Meanwhile, officers belonging to the riot squad were making their way into the district to start their shifts. They could see throngs of people pouring out of Union Station, the railway hub within sight of the Capitol. They, too, were startled by the number of people on the streets that morning — it seemed that at every red light, a hundred demonstrators crossed in front of them. The officers hurried to prepare themselves for a long day.

At 10 a.m., as Trump supporters began to gather to listen to the president, the riot squad held roll call at a building a few blocks from the Capitol steps. There was little new to share from the intelligence division. Instead, the riot squad's sergeants played clips found on social media: videos of protesters meeting in cities across the country, getting ready to drive to D.C. They told officers to make sure they had filters in their gas masks and snacks in their pockets.

With no real direction from their superiors, the sergeants tried to get their troops mentally prepared.

“You guys all drove in, you guys saw the same thing we did," one of the sergeants told the officers, according to members of the team. “If something happens," another instructed, “just find work."

The unit put on their riot gear: helmets and body armor. Shields were placed in strategic areas around the Capitol complex, though some officers later said they could not get to them. One sergeant gave officers a final warning. “If this goes good, then we'll laugh about it," he told them. “But if it goes bad, it'll change your life and you'll never forget about it. They'll talk about this for years and years and years."

[Records]

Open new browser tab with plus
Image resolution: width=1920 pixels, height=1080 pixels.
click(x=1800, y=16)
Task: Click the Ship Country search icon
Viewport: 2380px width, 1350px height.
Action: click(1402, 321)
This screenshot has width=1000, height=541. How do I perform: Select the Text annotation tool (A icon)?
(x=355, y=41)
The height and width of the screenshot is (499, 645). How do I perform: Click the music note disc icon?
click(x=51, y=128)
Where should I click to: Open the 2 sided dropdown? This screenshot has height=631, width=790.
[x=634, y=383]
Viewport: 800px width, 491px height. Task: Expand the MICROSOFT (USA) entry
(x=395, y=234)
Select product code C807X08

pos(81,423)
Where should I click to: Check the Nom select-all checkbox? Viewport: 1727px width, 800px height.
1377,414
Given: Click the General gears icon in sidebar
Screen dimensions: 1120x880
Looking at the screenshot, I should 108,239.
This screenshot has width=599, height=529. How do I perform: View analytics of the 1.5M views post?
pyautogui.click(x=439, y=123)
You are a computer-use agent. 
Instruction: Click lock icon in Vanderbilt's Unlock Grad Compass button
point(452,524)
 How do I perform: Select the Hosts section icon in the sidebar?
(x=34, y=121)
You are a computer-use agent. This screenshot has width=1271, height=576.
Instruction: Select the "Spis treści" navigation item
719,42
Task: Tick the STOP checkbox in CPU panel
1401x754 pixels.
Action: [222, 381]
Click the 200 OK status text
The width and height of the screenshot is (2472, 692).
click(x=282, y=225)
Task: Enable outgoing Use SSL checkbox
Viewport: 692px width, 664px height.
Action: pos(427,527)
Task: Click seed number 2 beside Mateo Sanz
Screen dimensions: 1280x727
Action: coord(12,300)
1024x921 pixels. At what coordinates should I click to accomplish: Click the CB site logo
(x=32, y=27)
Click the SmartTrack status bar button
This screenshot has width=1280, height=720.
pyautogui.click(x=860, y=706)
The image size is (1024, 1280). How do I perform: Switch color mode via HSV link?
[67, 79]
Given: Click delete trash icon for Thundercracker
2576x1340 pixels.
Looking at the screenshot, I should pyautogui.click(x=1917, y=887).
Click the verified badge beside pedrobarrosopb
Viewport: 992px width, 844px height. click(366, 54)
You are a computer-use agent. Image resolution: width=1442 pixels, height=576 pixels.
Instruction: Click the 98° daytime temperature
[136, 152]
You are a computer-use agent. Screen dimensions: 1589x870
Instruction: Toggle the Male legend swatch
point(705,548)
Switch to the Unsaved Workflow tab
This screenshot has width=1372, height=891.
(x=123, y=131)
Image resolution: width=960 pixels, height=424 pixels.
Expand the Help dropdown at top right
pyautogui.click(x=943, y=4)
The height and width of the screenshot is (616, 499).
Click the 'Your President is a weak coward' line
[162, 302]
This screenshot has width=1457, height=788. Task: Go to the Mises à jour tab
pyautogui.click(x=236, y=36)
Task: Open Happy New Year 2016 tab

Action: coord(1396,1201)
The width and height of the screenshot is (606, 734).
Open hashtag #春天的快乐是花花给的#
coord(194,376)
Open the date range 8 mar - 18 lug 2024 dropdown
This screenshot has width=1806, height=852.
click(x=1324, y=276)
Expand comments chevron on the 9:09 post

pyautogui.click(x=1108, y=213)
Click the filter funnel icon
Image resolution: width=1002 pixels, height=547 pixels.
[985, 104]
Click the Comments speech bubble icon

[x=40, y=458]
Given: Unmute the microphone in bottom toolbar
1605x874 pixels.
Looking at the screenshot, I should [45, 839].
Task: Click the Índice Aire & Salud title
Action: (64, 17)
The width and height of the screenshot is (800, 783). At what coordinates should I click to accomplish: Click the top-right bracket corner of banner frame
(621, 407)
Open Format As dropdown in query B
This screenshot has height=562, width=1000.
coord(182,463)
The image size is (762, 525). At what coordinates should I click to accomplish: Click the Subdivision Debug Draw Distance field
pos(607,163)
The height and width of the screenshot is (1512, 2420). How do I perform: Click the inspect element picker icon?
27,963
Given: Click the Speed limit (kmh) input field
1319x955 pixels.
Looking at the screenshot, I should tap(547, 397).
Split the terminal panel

**EXERCISES TO COMPLETE:**
- A) Please repeat the passage on the Capitol riot squad from "Meanwhile, officers belonging" to "a long day.".
- B) Carry the passage on the Capitol riot squad forward past its last sentence.
The lines are material separate from the passage on the Capitol riot squad.

**ANSWERS PER TASK:**
- A)
Meanwhile, officers belonging to the riot squad were making their way into the district to start their shifts. They could see throngs of people pouring out of Union Station, the railway hub within sight of the Capitol. They, too, were startled by the number of people on the streets that morning — it seemed that at every red light, a hundred demonstrators crossed in front of them. The officers hurried to prepare themselves for a long day.

- B)
The riot squad members got on a bus to await their orders.

Sitting in his gear, one officer was struck by the age range of the people in attendance. “People had their little kids, 2-year-olds, babies in strollers," he recalled. An elderly woman with a walker inched toward the Capitol: “Every two steps, she has to stop and catch her breath."

After about an hour, the radio crackled: A possible bomb had been found outside the Republican National Committee headquarters, southeast of the Capitol complex. Capitol Police officers raced to the scene.

On the bus, the information did not set off panic. Suspicious packages are discovered all the time on the Hill; usually they are false alarms.

Then another, more urgent call went out. A 10-33, code for an officer in distress. An officer had been knocked backwards and hit her head on a flight of steps. The outer perimeter surrounding the west front of the Capitol had been breached.

Normally, the sergeants on the bus would wait for orders. But one snapped. “Fuck this, we're going," he said. The bus steered around the Capitol, barely squeezing between parked cars and protesters that had clogged a drive alongside the building.

Realizing they were effectively marooned, the sergeants ordered the riot squad off the bus. They began to walk across a wide lawn outside the Capitol.

As the officers drew closer, they realized that the lower section of the building's west terrace was guarded only by what is known as a “soft squad," officers with little protective gear dressed in neon yellow outerwear and baseball caps. The rioters were attempting to pull away metal barricades known as “bike racks," and striking officers with their fists. With about 150 yards to go, the squad members broke into a dead sprint.

Once they reached the lower steps, the riot officers spread out behind the soft squad, tapping its members out, one by one. The riot squad came into formation in front of their less-protected colleagues: about two dozen officers attempting to hold 120 feet of open space, behind the line of barricades.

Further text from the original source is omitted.